Il 2001 è il momento in cui una festa religioso-popolare di area partenopea si trasforma nella celebrazione della diversità sessuale. “Cambiando il tempo cambia anche la funzione”, spiega Carlo Preziosi, antropologo ed ex assessore di Ospedaletto d’Alpinolo, primo comune in Italia con un bagno unisex inaugurato da Valdimir Luxuria, cittadina onoraria. “Ho capito che a partire da un’antica tradizione poteva crearsi dibattuto su qualcosa di contemporaneo”, continua Preziosi. “Anche se ogni anni salivano i femminielli a Montevergine, e tutti i cittadini partecipavano a questa festa, poi sul territorio non restava niente del dibattito sociale.
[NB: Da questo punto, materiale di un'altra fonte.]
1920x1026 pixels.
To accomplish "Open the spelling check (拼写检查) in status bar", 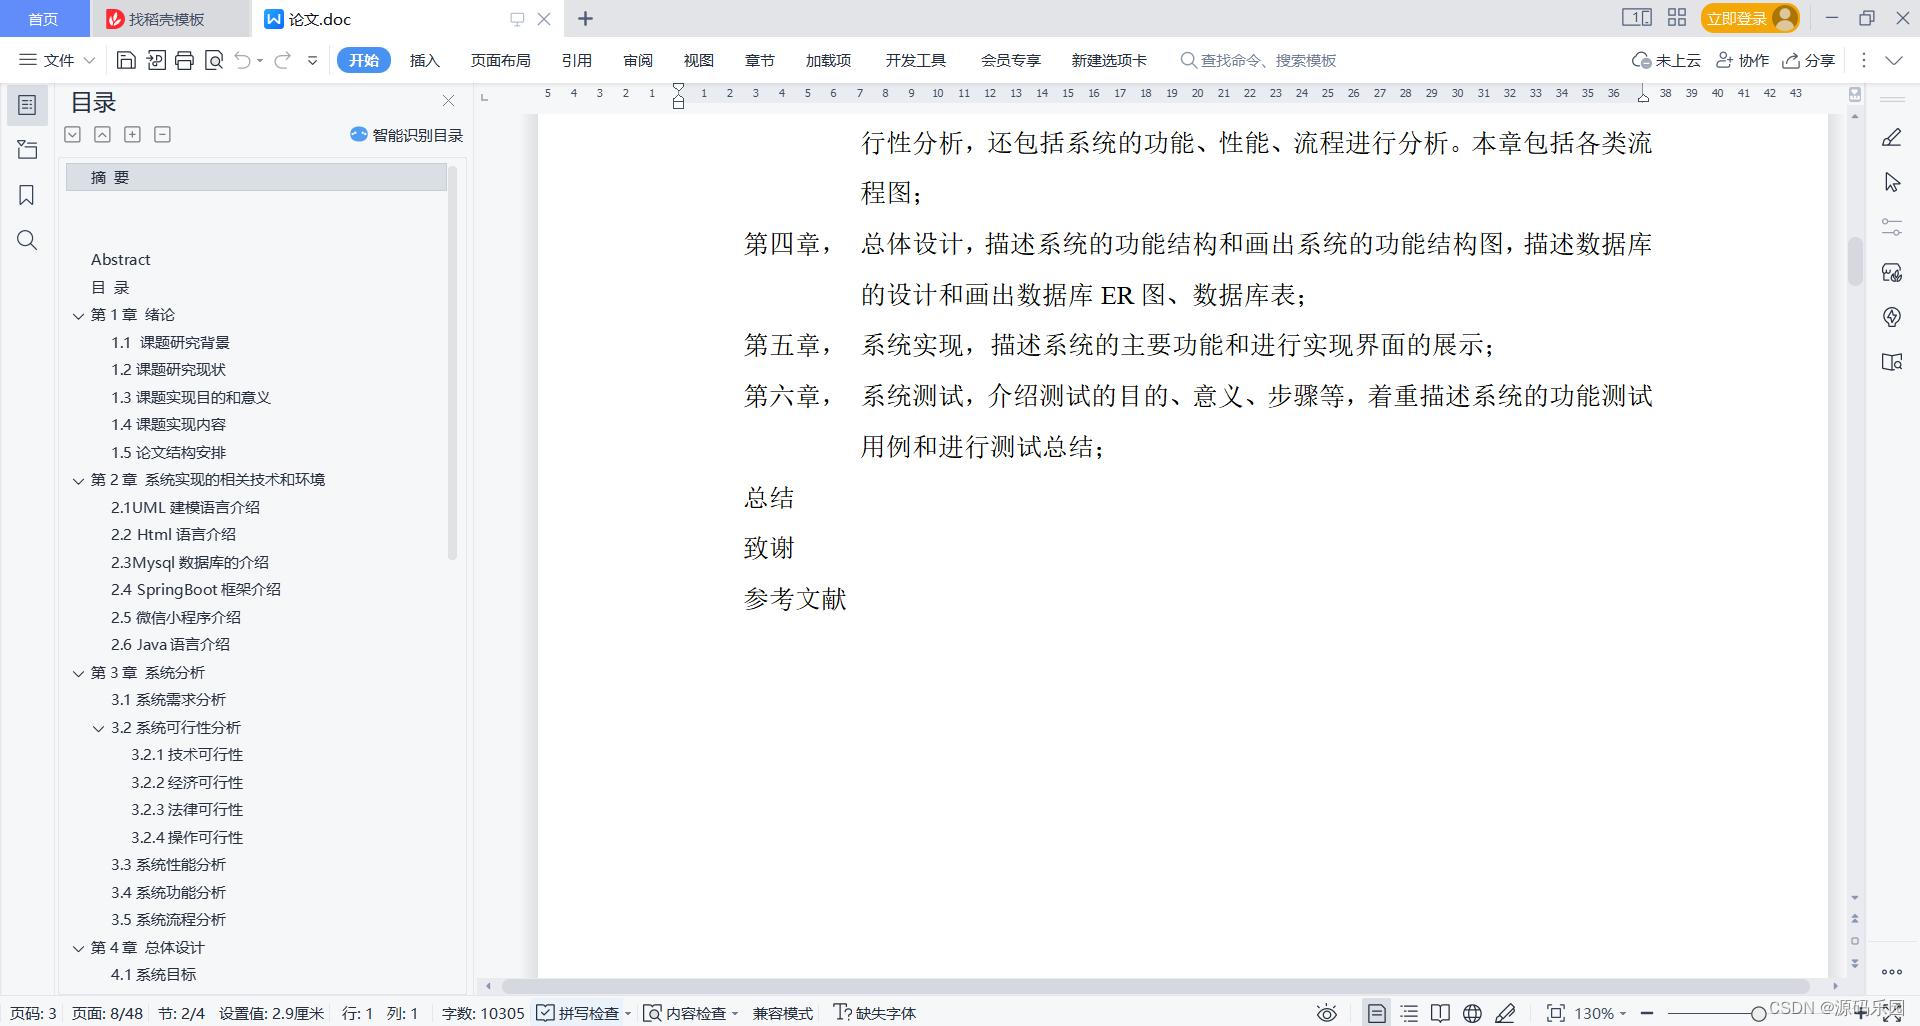I will pyautogui.click(x=580, y=1013).
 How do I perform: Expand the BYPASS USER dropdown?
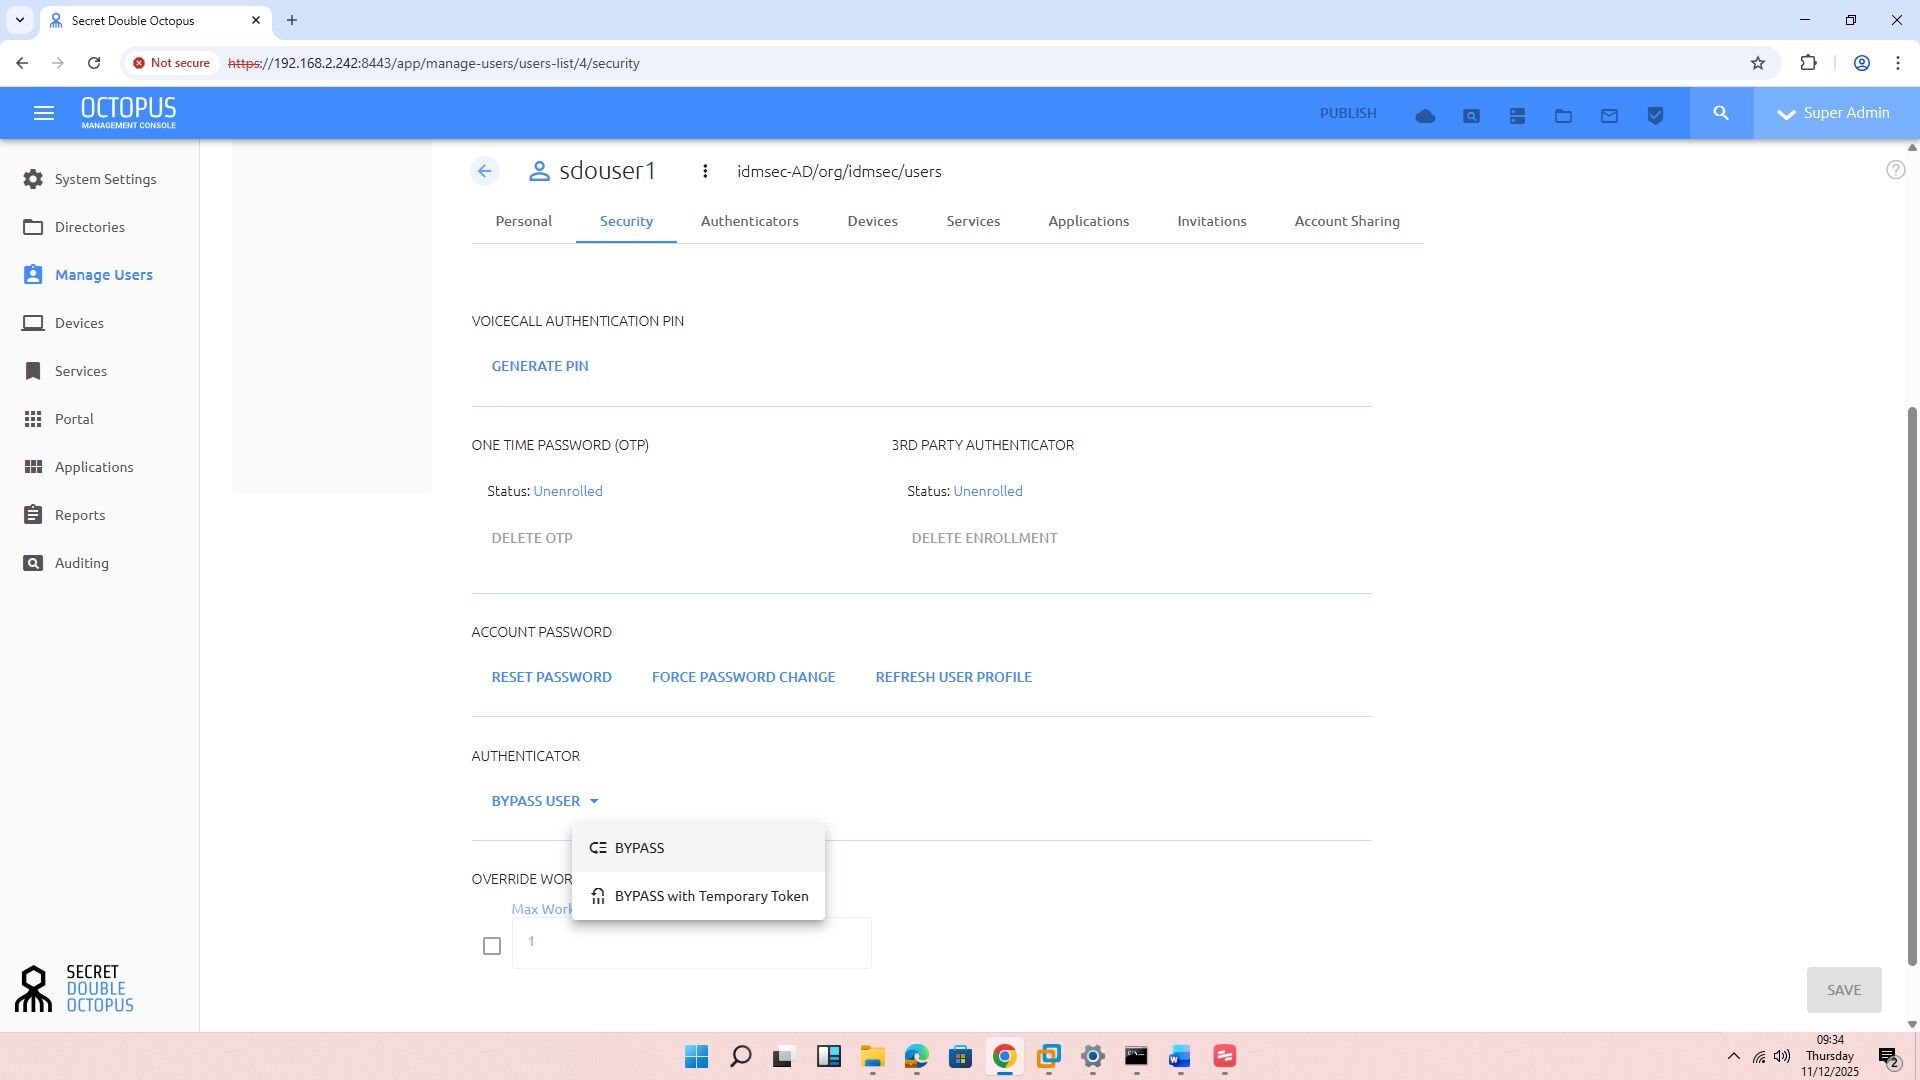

Ho pensato, una volta eletto, di creare un dibatto sull’argomento Lgbtq in un paese di duemila persona dell’entroterra campano”. “Ospedaletto d’Alpinolo – prosegue Preziosi- è anche il primo paese dove una coppia, Orlando e Bruno, ha potuto sposarsi grazie alla legge Cirinnà, nel 2016. Una coppia abruzzese e una laziale, non compresi nel loro paese, sono venuti a vivere qui proprio per il dibattito pubblico sulla marginalità sociale che esiste da tempo grazie a questa festa”.

E, se il 2001 rappresenta lo strappo tra il movimento e la Chiesa, gli anni dal 2017 al 2020 sono un’opera di ricucitura, in cui grazie al lavoro dei comuni di Ospedaletto e Mercogliano la parte politica, con dibattiti, banchetti delle associazioni e concerti, è rimasta a valle mentre la celebrazione religiosa si svolgeva al santuario. “È un peccato che il Covid abbia fermato tutto questo, anche perché la candelora non è che la punta dell’iceberg, abbiamo solo gettato i semi. Stavamo investendo sul turismo arcobaleno, una pratica di accoglienza sensibile agli orientamenti sessuali e all’ambiente che spero potrà portare nuovi frutti in questi paesi che soffrono l’isolamento”.